The internal and external substation data acquisition experiment testbeds using R-GOOSE equipped with GOOSE and security functions in a public internet network environment were constructed, as shown in Figure 9. The test procedure is to transmit GOOSE located in the internal substation network environment with distribution line protection, transmission line protection, and bus protection and R-GOOSE with security technology from a central protection IED located in the Vultr virtual server and built in the external substation network environment. Since four IEDs located inside and outside need to communicate with the data aggregator, a network was constructed using switches and routers. Three IEDs were connected to Sejong University’s private internet network that transmits GOOSE and is connected to a switch and communicates using a MAC address. Secure R-GOOSE configured the network using a router to communicate with the data aggregator using a fixed IP.

Figure 10 shows a captured screenshot that simultaneously acquires experimental data from the internal and external substation environments of the data aggregator experimented in this section. As a result of the test, it was shown that data could be obtained from four IEDs normally.

The following Figure 11 shows a screenshot of the secured R-GOOSE packet captured using Wireshark.

5. Conclusions

IEC 61850, the international standard for power system automation, defines the data and service model. The first edition of IEC 61850 defines the GOOSE service for timely delivery of commands and data. Due to the lack of mapping of the transport layer and network layer, communication inside the same subnet was possible. Thanks to R-GOOSE, communication outside of the substation, which means communication between different subnets, was achievable.
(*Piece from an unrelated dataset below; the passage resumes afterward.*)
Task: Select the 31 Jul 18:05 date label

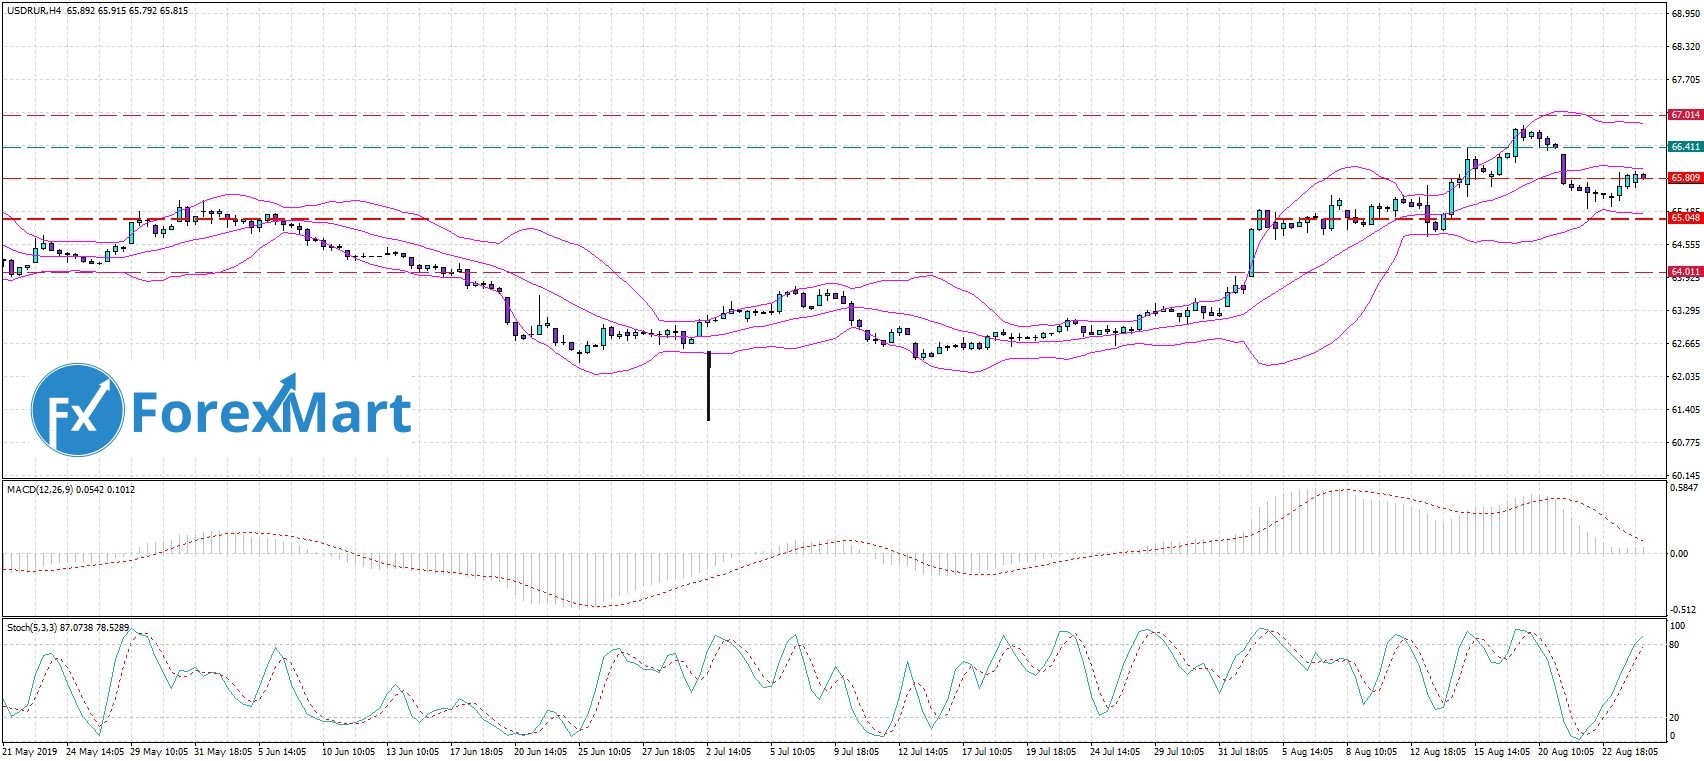Action: 1243,750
This is critical for the protection of transmission lines, communication between substations, and communication between substations and the control center, which are new parts of the IEC 61850 series of standards. This paper presents a feasibility study of the use of R-GOOSE over a public internet network. This study defines the need to acquire data from external substations through a public internet network and develops a data aggregator that complies with IEC 61850 and acquires data from external substations with security technology. A performance analysis was conducted in an external substation environment using R-GOOSE messages without security technology and R-GOOSE messages with security technology, and the RTTs from transmission to transmission were measured. Even with security provision, i.e., AES-128 GCM, the average RTT between substations was measured in the tens of micro-seconds range. From the performance analysis, we verify that the R-GOOSE satisfies the timing requirements defined in [28].
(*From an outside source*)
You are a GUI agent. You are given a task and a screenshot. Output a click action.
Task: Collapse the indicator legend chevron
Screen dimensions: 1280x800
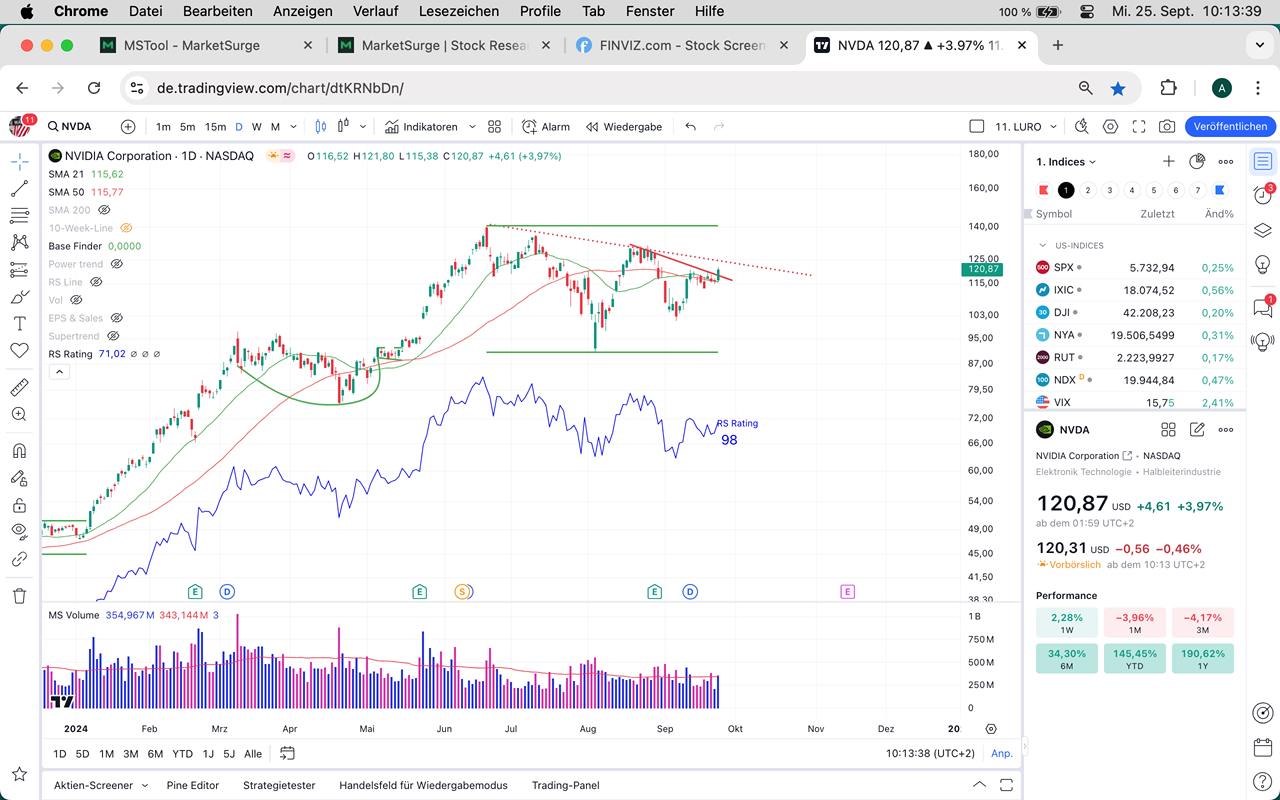[x=59, y=372]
In addition, since the R-GOOSE messages are transferred using the multicast UDP protocol, which has no acknowledgment function, it cannot guarantee the delivery of messages, which may cause the possibility of losing data in an environment where abnormalities such as short circuits from external substations must be transmitted or acquired. Therefore, it was confirmed that it is suitable for use in a data aggregator used in a protective relay that relies only on data from internal substations and requires data from external substations such as micro-grids located on islands and mountains.
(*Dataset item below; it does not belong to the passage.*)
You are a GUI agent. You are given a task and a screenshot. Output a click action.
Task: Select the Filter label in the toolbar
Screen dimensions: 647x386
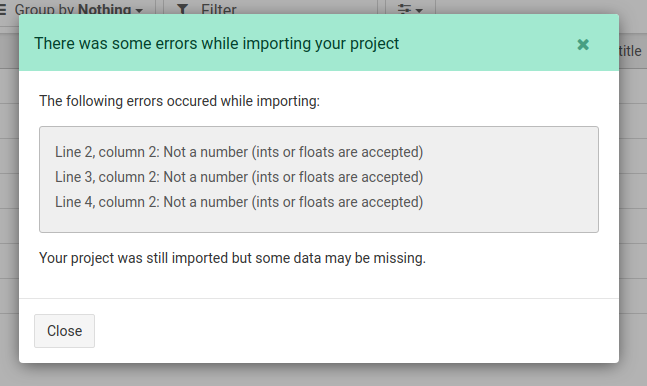219,8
In the future, it will be possible to conduct research on the design of external communications with improved security in a micro-grid environment distributed on islands and mountains using R-GOOSE to which a security algorithm is applied, and this implementation is expected to keep pace with changes in the global power market. As the penetration of IoT protocols, especially in micro-grids, increases, performance comparisons between R-GOOSE and IoT protocols, i.e., DDS and XMPP, should be conducted.